BACKGROUND OF THE INVENTION

1. Field of the invention

The present invention concerns a grey cast iron alloy. More specifically, the present invention concerns a substantially pearlitic grey cast iron comprising further alloying elements for improved fatigue strength.

The invention further concerns an internal combustion engine component, cast from grey cast iron alloy according to the invention.

2. Description of the prior art

Grey cast iron is a most attractive material for e.g. internal combustion engine blocks for vehicles due to a relatively low cost and yet good to excellent perform- ance. Compositions within quite a wide range are previously known, such compositions normally being a compromise between properties, such as tensile strength, wear properties etc., of the material as used and production properties, such as cost, machinability etc.

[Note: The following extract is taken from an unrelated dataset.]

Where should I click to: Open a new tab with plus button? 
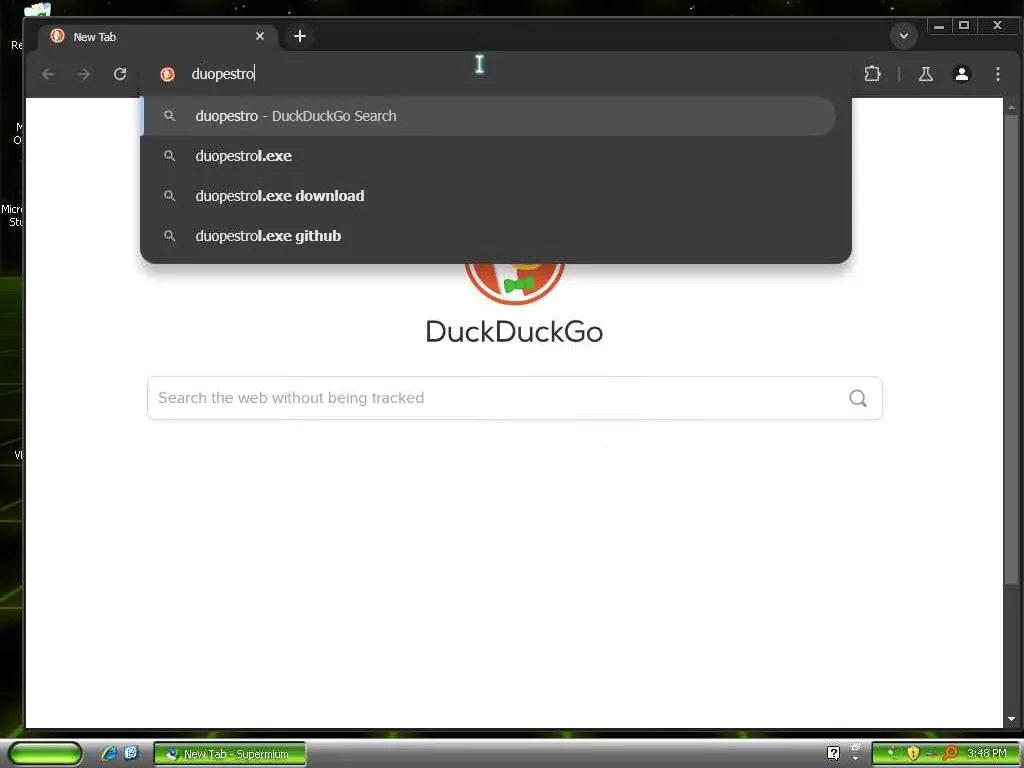[x=300, y=36]
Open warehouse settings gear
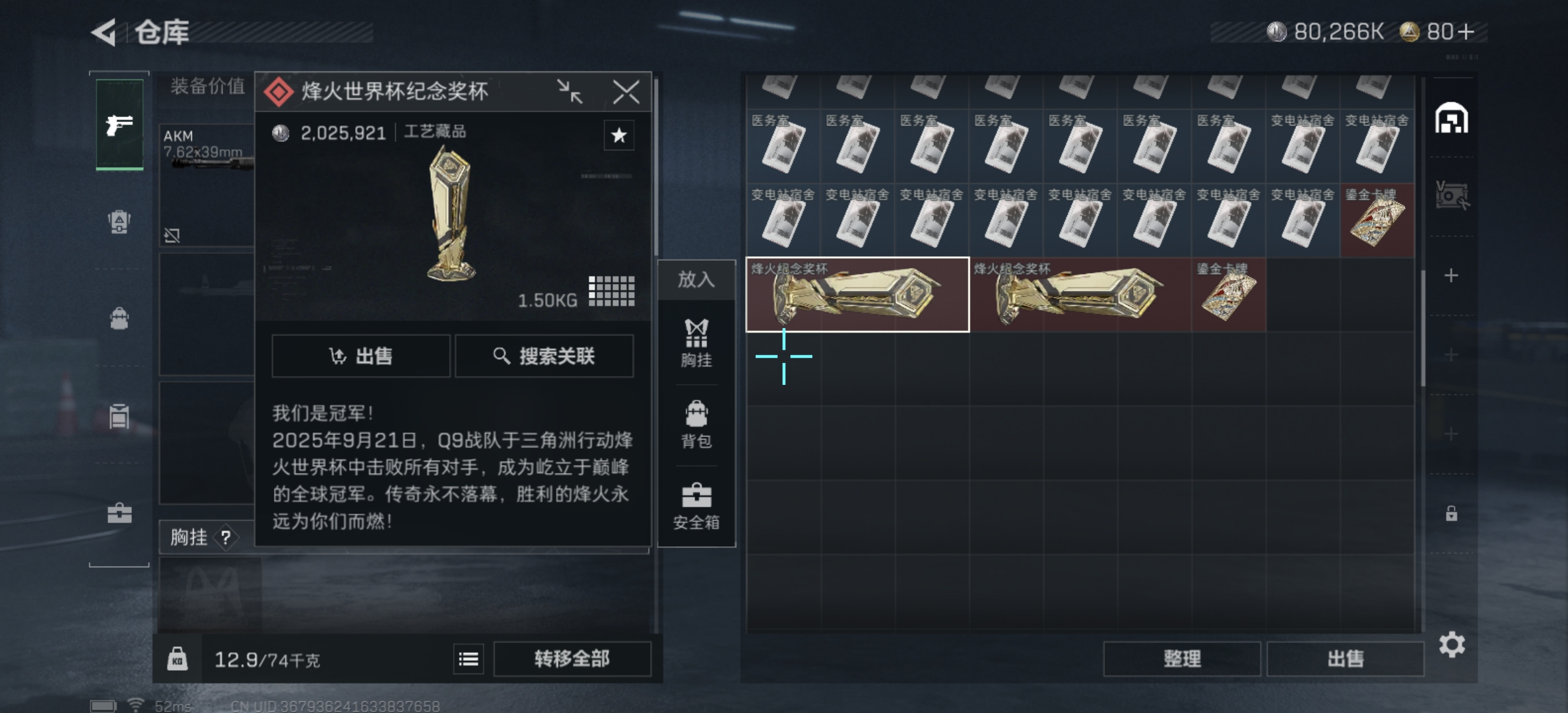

Thus, for cast internal combustion engine blocks a base material 0120 has a composition according to Table 1 below and a common standard alloy has a composition also according to Table 1, the Scania standard alloy providing a grey cast iron with a pearlitic structure and a sound (pore free) material due to a comparatively high carbon content. However, although fully acceptable at present, an improved fatigue strength is today desirable as a complement to the present properties and would extend the possible use of such a prior art grey cast iron.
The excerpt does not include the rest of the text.